Sender authentication part 6: The basics of SPF

In our previous posts on sender authentication, we were introduced to the concepts of SMTP, internet headers and how spammers will try to spoof headers.

One of the weaknesses of SMTP is that the sender can assign any email address as the Envelope sender and specify another email address as the sender in the message headers. Thus, if a message gets past your spam filter and hits your inbox, you might be tempted to think that the message is coming from someone who, in fact, did not really send the message. Most spam today carries fake email addresses so you can't really complain to the one who is purportedly sending you the message.

Fortunately, spam fighters have a tool to combat this.  The Sender Policy Framework (SPF) is an open standard specifying a technical method to prevent sender address forgery. More precisely, the current version of SPF — called SPFv1 or SPF Classic — protects the envelope sender address, which is used for the delivery of messages.

We will get into more details in a later post, but here's how it works in a nutshell:

1. A domain registers the IPs that they permit to send email. Let's say that our example domain is example.com. They decide to say "Okay, the only IPs that are allowed to send email from this domain are 268.192.168.0 to 268.192.168.14 inclusive."

2. An email server, tzink.com, receives an email and the envelope sender says the message came from user1@example.com. The mail came from 268.192.168.11.

3. Tzink.com looks up example.com's SPF record and sees that they permit 268.192.168.0 through 268.192.168.14. The transmitting IP is 268.192.168.11 and is within this range, therefore this email did indeed come from example.com.

In this case, this would be an SPF pass because the IP that sent the mail is permitted to send mail from example.com. However, suppose that the next message arriving at tzink.com is a little bit different.

1. The message was sent by user2@example.com, and the transmitting IP is 269.55.183.19.

2. Tzink.com looks up example.com's SPF records and sees that the transmitting IP is not within the range declared by example.com that is permitted to send email.

3. In this case, the message fails an SPF check (this is known as an SPF Hard Fail); the interpretation is that user2@example.com is being spoofed and the message is routed to the user's spam quarantine.

What the email server does with the message from that point forward is up to them, but the point is we have a case where an email claims to be from example.com but is transmitting from an IP that is not permitted to send email from that domain.

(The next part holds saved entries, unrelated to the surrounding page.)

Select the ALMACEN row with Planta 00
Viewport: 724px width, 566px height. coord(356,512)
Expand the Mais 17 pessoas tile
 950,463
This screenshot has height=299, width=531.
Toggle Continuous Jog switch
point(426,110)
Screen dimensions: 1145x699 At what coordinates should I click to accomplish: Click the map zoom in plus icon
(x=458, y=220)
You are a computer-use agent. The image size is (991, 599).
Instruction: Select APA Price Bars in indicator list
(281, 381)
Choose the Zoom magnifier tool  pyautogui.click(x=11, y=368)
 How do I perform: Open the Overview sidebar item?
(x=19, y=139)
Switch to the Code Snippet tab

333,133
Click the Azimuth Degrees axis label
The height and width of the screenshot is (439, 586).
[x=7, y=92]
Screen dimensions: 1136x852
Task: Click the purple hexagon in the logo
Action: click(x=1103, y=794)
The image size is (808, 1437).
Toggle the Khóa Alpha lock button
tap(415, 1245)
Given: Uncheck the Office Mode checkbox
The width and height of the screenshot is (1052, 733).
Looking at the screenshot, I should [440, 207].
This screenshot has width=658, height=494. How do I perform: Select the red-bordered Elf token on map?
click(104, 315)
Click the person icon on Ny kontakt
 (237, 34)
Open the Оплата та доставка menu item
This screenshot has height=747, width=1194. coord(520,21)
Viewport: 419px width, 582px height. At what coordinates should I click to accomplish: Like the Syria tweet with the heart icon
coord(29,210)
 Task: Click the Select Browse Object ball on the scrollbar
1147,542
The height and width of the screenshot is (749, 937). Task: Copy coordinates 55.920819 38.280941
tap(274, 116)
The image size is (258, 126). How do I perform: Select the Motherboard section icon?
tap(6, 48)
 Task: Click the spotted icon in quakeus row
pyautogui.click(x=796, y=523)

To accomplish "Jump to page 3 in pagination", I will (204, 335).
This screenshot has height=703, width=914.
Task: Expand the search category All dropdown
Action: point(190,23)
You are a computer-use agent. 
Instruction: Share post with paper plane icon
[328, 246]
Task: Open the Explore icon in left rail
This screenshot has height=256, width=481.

Those are the basics of SPF, but by no means is that all there is to it. Besides looking up the SPF records for the sending domain, comparing it to the transmitting IP and returning SPF Pass or SPF Hard Fail, there are other possibilities:

1. SPF Hard Fail - the transmitting IP is not permitted to send mail for that domain.

2. SPF Soft Fail - the transmitting IP does not meet a domain's strict definition of legitimacy, but the domain cannot classify the message as a forgery for certain.

3. SPF Pass - the transmitting IP is permitted to send mail for that domain.

4. SPF None - the domain does not publish SPF records.

5. SPF Neutral - the SPF check doesn't know and is returning no opinion.

6. SPF Error - the mail server received an error when looking up a domain's SPF record.

7. SPF Unknown - the mail server could not look up the domain's SPF record, possibly the domain's SPF record is improperly configured.

We will examine some of the syntax of SPF records in a future post (which will explain the difference between Hard and Soft fails). For now, look at number 4, SPF None.

Suppose that tzink.com gets a message from 287.64.43.33 from user1@yahoo.com (envelope sender). The From address in the message header says accounts@citibank.com and the subject line says "Please confirm your identity". This, of course, is a classic phishing spam. With SPF in our arsenal, we can grab sending IP and compare it to the SPF records from Yahoo. If the IP fails the SPF check, we can filter the message as spam. If it passes the check, we can contact Yahoo and let them know this user is using their services to send spam.

But herein lies the rub: yahoo.com does not publish SPF records. Remember that we perform an SPF check on the envelope sender, which is yahoo.com. The receiving email server looks up the SPF records for yahoo.com, sees nothing there, and returns an SPF None. The message continues to sail through the reputation check and if the content filters don't grab it, this message arrives at the user's inbox with accounts@citibank.com as the sender in their email client. Conceivably, this can fool some users (and it does all the time, judging by the number of phishing false positives I see).

And that's the conumdrum, SPF only works with domains that publish SPF records, and most domains don't publish them. I don't know the numbers but last I heard, less than 25% of all domains do. The whole point of domains publishing their SPF records is to prevent themselves from being spoofed in the envelope sender, so if domains don't get on board with SPF, this check won't work.

Intelligent spammers who phish (and even generic spammers) will spoof sending domains without SPF records. Because those checks will return an SPF none, a spam filter cannot drop the message right there (assuming that the client wants auto-reject SPF Hard Fails). By getting past that, they only need to get past the content filters. That, in itself, is a challenge but it's one less hoop they have to jump through.